Islamist militants linked to al-Qaeda blew up a gas pipeline on Thursday night in the eastern Yemeni province of Shabwa, a local official and residents said.
The attack is the third against oil and gas facilities in the impoverished country within a month, and the second against the same pipeline.
Resident said columns of fire and smoke could be seen from several kilometers away.
A spokesman for Ansar al-Sharia, an armed group affiliated with Qaeda, told Reuters by telephone targeting the gas pipeline was in response to the killing of an al-Qaeda leader in the central Maarib province.
The pipeline transports LNG from Maarib to an export facility at Balhaf. The export terminal opened in 2009 and is led by French oil major Total with three South Korea companies holding stakes, the official said.
Yemen’s oil and gas pipelines have been repeatedly sabotaged since anti-government protests broke out in January 2011. On March 30, the gas pipeline was blown up in retaliation to the killing of five Islamist militants in a U.S. drone attack.
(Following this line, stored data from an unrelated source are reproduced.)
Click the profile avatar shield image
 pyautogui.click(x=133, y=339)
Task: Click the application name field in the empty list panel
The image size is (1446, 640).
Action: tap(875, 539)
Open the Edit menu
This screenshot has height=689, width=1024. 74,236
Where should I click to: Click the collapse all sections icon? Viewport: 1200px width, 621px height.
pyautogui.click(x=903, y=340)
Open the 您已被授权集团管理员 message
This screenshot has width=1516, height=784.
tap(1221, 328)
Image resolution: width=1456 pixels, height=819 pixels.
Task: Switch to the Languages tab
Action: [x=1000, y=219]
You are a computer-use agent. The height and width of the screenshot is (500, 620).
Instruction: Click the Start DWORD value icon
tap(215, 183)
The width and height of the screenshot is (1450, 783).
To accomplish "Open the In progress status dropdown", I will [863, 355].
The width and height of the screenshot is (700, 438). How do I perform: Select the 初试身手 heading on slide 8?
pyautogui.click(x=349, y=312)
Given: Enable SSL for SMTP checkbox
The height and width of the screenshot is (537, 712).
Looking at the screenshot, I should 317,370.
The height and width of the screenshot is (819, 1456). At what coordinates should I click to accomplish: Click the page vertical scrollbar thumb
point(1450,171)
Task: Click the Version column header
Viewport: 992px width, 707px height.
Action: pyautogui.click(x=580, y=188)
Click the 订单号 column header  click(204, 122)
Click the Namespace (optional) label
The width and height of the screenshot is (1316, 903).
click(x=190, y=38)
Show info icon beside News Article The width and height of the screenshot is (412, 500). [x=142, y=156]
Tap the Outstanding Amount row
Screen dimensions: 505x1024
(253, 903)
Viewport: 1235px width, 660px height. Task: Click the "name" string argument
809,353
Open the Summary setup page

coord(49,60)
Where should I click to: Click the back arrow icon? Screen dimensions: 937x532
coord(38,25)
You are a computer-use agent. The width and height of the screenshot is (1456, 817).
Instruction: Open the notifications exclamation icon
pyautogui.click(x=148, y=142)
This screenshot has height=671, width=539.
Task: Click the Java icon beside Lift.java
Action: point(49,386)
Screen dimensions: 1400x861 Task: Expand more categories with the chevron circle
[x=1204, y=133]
A few days later, the militants targeted an oil pipeline.
Yemen is a small crude oil producer with a daily output of about 260,000 barrels per day of oil when all fields are operating, but disruptions to Yemeni exports have added to tight global supplies.
It has proven gas reserves of 16.9 trillion cubic feet as of January 2012, according to the Oil and Gas Journal.
Oil companies operating in the country include Austria’s OMV, the U.S.-based Occidental Petroleum and Canada’s Calvalley Petroleum CVIa.To.